DATA:
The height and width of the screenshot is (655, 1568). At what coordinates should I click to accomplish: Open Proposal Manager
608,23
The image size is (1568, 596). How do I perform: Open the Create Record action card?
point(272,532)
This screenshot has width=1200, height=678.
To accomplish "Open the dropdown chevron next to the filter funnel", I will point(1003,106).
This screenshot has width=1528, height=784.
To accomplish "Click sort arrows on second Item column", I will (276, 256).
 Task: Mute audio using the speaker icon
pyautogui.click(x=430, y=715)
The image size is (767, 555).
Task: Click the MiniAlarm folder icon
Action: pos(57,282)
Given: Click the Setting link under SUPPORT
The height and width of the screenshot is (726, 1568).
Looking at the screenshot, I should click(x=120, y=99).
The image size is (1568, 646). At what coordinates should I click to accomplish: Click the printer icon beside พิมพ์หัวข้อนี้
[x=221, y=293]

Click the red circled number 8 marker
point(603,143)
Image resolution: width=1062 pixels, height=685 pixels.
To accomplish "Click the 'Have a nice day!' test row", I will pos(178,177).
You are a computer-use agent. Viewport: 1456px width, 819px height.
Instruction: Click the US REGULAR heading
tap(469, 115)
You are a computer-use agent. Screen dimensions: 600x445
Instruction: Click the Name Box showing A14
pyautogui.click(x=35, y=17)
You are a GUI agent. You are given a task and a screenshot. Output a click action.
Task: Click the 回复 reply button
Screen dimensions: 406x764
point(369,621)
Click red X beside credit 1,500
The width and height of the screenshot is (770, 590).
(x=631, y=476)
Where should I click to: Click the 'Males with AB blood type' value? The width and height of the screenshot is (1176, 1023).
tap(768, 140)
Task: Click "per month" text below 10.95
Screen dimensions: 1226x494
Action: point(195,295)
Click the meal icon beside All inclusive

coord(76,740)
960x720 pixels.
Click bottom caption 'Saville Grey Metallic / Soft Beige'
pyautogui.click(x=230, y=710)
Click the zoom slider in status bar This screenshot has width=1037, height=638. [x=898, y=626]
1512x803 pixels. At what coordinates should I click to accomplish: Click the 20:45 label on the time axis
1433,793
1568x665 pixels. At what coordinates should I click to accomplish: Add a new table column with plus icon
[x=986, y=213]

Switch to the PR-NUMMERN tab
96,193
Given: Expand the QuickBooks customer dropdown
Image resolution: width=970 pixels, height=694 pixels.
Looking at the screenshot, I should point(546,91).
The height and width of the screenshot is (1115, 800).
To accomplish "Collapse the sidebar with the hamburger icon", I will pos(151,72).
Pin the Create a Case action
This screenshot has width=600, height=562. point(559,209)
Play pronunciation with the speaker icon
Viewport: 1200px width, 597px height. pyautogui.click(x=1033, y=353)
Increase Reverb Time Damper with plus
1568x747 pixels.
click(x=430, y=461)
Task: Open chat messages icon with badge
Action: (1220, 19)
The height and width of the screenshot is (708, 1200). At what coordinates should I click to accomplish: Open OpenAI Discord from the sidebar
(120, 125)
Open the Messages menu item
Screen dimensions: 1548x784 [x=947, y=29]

WHAT IS BEING ASKED:
Returned text must match every record word for word.

RESPONSE TO THE TASK:
The height and width of the screenshot is (655, 1568). At what coordinates should I click to accomplish: Open Proposal Manager
608,23
The image size is (1568, 596). How do I perform: Open the Create Record action card?
point(272,532)
This screenshot has width=1200, height=678.
To accomplish "Open the dropdown chevron next to the filter funnel", I will point(1003,106).
This screenshot has width=1528, height=784.
To accomplish "Click sort arrows on second Item column", I will (276, 256).
 Task: Mute audio using the speaker icon
pyautogui.click(x=430, y=715)
The image size is (767, 555).
Task: Click the MiniAlarm folder icon
Action: pos(57,282)
Given: Click the Setting link under SUPPORT
The height and width of the screenshot is (726, 1568).
Looking at the screenshot, I should click(x=120, y=99).
The image size is (1568, 646). At what coordinates should I click to accomplish: Click the printer icon beside พิมพ์หัวข้อนี้
[x=221, y=293]

Click the red circled number 8 marker
point(603,143)
Image resolution: width=1062 pixels, height=685 pixels.
To accomplish "Click the 'Have a nice day!' test row", I will pos(178,177).
You are a computer-use agent. Viewport: 1456px width, 819px height.
Instruction: Click the US REGULAR heading
tap(469, 115)
You are a computer-use agent. Screen dimensions: 600x445
Instruction: Click the Name Box showing A14
pyautogui.click(x=35, y=17)
You are a GUI agent. You are given a task and a screenshot. Output a click action.
Task: Click the 回复 reply button
Screen dimensions: 406x764
point(369,621)
Click red X beside credit 1,500
The width and height of the screenshot is (770, 590).
(x=631, y=476)
Where should I click to: Click the 'Males with AB blood type' value? The width and height of the screenshot is (1176, 1023).
tap(768, 140)
Task: Click "per month" text below 10.95
Screen dimensions: 1226x494
Action: point(195,295)
Click the meal icon beside All inclusive

coord(76,740)
960x720 pixels.
Click bottom caption 'Saville Grey Metallic / Soft Beige'
pyautogui.click(x=230, y=710)
Click the zoom slider in status bar This screenshot has width=1037, height=638. [x=898, y=626]
1512x803 pixels. At what coordinates should I click to accomplish: Click the 20:45 label on the time axis
1433,793
1568x665 pixels. At what coordinates should I click to accomplish: Add a new table column with plus icon
[x=986, y=213]

Switch to the PR-NUMMERN tab
96,193
Given: Expand the QuickBooks customer dropdown
Image resolution: width=970 pixels, height=694 pixels.
Looking at the screenshot, I should point(546,91).
The height and width of the screenshot is (1115, 800).
To accomplish "Collapse the sidebar with the hamburger icon", I will pos(151,72).
Pin the Create a Case action
This screenshot has width=600, height=562. point(559,209)
Play pronunciation with the speaker icon
Viewport: 1200px width, 597px height. pyautogui.click(x=1033, y=353)
Increase Reverb Time Damper with plus
1568x747 pixels.
click(x=430, y=461)
Task: Open chat messages icon with badge
Action: (1220, 19)
The height and width of the screenshot is (708, 1200). At what coordinates should I click to accomplish: Open OpenAI Discord from the sidebar
(120, 125)
Open the Messages menu item
Screen dimensions: 1548x784 [x=947, y=29]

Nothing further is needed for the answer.